_输入数据_:
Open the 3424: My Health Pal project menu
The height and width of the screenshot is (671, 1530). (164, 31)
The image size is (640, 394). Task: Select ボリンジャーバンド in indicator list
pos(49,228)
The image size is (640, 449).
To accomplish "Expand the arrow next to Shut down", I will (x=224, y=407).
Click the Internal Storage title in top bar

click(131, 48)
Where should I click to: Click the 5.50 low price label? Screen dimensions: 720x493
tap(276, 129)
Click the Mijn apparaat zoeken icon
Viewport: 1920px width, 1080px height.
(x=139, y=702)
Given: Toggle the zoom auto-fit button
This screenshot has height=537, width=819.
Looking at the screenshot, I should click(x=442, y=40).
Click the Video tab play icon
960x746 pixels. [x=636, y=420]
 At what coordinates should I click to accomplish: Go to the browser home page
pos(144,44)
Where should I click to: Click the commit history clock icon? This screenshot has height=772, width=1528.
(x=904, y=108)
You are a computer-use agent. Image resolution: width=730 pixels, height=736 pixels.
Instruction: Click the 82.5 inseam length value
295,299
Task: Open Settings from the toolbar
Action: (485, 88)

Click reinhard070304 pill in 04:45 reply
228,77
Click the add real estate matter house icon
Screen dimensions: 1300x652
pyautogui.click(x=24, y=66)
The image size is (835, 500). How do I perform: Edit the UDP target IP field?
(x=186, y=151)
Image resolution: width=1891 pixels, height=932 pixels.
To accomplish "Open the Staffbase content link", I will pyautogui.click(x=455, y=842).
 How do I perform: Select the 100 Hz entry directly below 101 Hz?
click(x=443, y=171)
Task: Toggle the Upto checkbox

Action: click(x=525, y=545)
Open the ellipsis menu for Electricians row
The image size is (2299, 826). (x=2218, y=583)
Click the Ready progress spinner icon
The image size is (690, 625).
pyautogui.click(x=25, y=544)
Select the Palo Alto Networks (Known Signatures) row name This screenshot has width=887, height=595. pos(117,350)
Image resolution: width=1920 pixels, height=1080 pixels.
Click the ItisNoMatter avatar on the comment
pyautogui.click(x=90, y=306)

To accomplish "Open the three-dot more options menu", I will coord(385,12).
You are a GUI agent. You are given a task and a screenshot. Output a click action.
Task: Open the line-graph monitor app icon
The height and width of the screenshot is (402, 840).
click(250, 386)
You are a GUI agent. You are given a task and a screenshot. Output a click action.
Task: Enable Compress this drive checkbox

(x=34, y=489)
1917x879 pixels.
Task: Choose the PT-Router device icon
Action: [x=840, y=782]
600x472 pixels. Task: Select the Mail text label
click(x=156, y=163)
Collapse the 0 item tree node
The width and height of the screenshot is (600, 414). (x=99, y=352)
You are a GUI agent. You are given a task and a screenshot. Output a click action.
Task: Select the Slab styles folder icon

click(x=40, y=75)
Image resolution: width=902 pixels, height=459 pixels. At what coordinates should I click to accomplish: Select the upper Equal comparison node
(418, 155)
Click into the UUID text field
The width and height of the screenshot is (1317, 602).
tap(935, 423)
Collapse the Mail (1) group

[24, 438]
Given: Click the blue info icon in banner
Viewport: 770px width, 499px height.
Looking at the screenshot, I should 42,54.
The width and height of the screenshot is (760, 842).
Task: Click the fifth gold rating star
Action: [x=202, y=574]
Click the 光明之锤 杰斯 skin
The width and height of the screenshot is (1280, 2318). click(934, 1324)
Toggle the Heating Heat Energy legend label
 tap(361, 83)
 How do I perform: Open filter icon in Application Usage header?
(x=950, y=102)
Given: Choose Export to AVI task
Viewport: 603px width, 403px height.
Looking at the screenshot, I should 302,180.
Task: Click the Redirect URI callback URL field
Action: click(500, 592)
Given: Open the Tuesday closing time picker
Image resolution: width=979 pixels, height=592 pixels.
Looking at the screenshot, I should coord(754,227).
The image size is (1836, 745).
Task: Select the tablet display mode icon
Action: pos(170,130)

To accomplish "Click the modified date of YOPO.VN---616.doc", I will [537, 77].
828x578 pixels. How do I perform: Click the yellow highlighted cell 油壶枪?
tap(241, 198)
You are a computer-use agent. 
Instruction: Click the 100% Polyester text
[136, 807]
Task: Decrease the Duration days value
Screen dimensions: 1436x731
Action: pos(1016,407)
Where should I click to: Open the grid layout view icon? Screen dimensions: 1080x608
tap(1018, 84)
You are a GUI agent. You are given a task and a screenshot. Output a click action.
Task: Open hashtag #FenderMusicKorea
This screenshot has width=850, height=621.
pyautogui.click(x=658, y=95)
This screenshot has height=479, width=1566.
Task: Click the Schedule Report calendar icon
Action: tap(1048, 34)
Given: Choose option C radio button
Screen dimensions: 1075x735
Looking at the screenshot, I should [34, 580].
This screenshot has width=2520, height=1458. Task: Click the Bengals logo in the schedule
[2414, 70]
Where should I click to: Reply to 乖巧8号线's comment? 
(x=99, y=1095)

_任务说明_:
逐行提取以上全部条目的文字，每一行原样照录，不作任何改动。

_参考答案_:
Open the 3424: My Health Pal project menu
The height and width of the screenshot is (671, 1530). (164, 31)
The image size is (640, 394). Task: Select ボリンジャーバンド in indicator list
pos(49,228)
The image size is (640, 449).
To accomplish "Expand the arrow next to Shut down", I will (x=224, y=407).
Click the Internal Storage title in top bar

click(131, 48)
Where should I click to: Click the 5.50 low price label? Screen dimensions: 720x493
tap(276, 129)
Click the Mijn apparaat zoeken icon
Viewport: 1920px width, 1080px height.
(x=139, y=702)
Given: Toggle the zoom auto-fit button
This screenshot has height=537, width=819.
Looking at the screenshot, I should click(x=442, y=40).
Click the Video tab play icon
960x746 pixels. [x=636, y=420]
 At what coordinates should I click to accomplish: Go to the browser home page
pos(144,44)
Where should I click to: Click the commit history clock icon? This screenshot has height=772, width=1528.
(x=904, y=108)
You are a computer-use agent. Image resolution: width=730 pixels, height=736 pixels.
Instruction: Click the 82.5 inseam length value
295,299
Task: Open Settings from the toolbar
Action: (485, 88)

Click reinhard070304 pill in 04:45 reply
228,77
Click the add real estate matter house icon
Screen dimensions: 1300x652
pyautogui.click(x=24, y=66)
The image size is (835, 500). How do I perform: Edit the UDP target IP field?
(x=186, y=151)
Image resolution: width=1891 pixels, height=932 pixels.
To accomplish "Open the Staffbase content link", I will pyautogui.click(x=455, y=842).
 How do I perform: Select the 100 Hz entry directly below 101 Hz?
click(x=443, y=171)
Task: Toggle the Upto checkbox

Action: click(x=525, y=545)
Open the ellipsis menu for Electricians row
The image size is (2299, 826). (x=2218, y=583)
Click the Ready progress spinner icon
The image size is (690, 625).
pyautogui.click(x=25, y=544)
Select the Palo Alto Networks (Known Signatures) row name This screenshot has width=887, height=595. pos(117,350)
Image resolution: width=1920 pixels, height=1080 pixels.
Click the ItisNoMatter avatar on the comment
pyautogui.click(x=90, y=306)

To accomplish "Open the three-dot more options menu", I will coord(385,12).
You are a GUI agent. You are given a task and a screenshot. Output a click action.
Task: Open the line-graph monitor app icon
The height and width of the screenshot is (402, 840).
click(250, 386)
You are a GUI agent. You are given a task and a screenshot. Output a click action.
Task: Enable Compress this drive checkbox

(x=34, y=489)
1917x879 pixels.
Task: Choose the PT-Router device icon
Action: [x=840, y=782]
600x472 pixels. Task: Select the Mail text label
click(x=156, y=163)
Collapse the 0 item tree node
The width and height of the screenshot is (600, 414). (x=99, y=352)
You are a GUI agent. You are given a task and a screenshot. Output a click action.
Task: Select the Slab styles folder icon

click(x=40, y=75)
Image resolution: width=902 pixels, height=459 pixels. At what coordinates should I click to accomplish: Select the upper Equal comparison node
(418, 155)
Click into the UUID text field
The width and height of the screenshot is (1317, 602).
tap(935, 423)
Collapse the Mail (1) group

[24, 438]
Given: Click the blue info icon in banner
Viewport: 770px width, 499px height.
Looking at the screenshot, I should 42,54.
The width and height of the screenshot is (760, 842).
Task: Click the fifth gold rating star
Action: [x=202, y=574]
Click the 光明之锤 杰斯 skin
The width and height of the screenshot is (1280, 2318). click(934, 1324)
Toggle the Heating Heat Energy legend label
 tap(361, 83)
 How do I perform: Open filter icon in Application Usage header?
(x=950, y=102)
Given: Choose Export to AVI task
Viewport: 603px width, 403px height.
Looking at the screenshot, I should 302,180.
Task: Click the Redirect URI callback URL field
Action: click(500, 592)
Given: Open the Tuesday closing time picker
Image resolution: width=979 pixels, height=592 pixels.
Looking at the screenshot, I should coord(754,227).
The image size is (1836, 745).
Task: Select the tablet display mode icon
Action: pos(170,130)

To accomplish "Click the modified date of YOPO.VN---616.doc", I will [537, 77].
828x578 pixels. How do I perform: Click the yellow highlighted cell 油壶枪?
tap(241, 198)
You are a computer-use agent. 
Instruction: Click the 100% Polyester text
[136, 807]
Task: Decrease the Duration days value
Screen dimensions: 1436x731
Action: pos(1016,407)
Where should I click to: Open the grid layout view icon? Screen dimensions: 1080x608
tap(1018, 84)
You are a GUI agent. You are given a task and a screenshot. Output a click action.
Task: Open hashtag #FenderMusicKorea
This screenshot has width=850, height=621.
pyautogui.click(x=658, y=95)
This screenshot has height=479, width=1566.
Task: Click the Schedule Report calendar icon
Action: tap(1048, 34)
Given: Choose option C radio button
Screen dimensions: 1075x735
Looking at the screenshot, I should [34, 580].
This screenshot has width=2520, height=1458. Task: Click the Bengals logo in the schedule
[2414, 70]
Where should I click to: Reply to 乖巧8号线's comment? 
(x=99, y=1095)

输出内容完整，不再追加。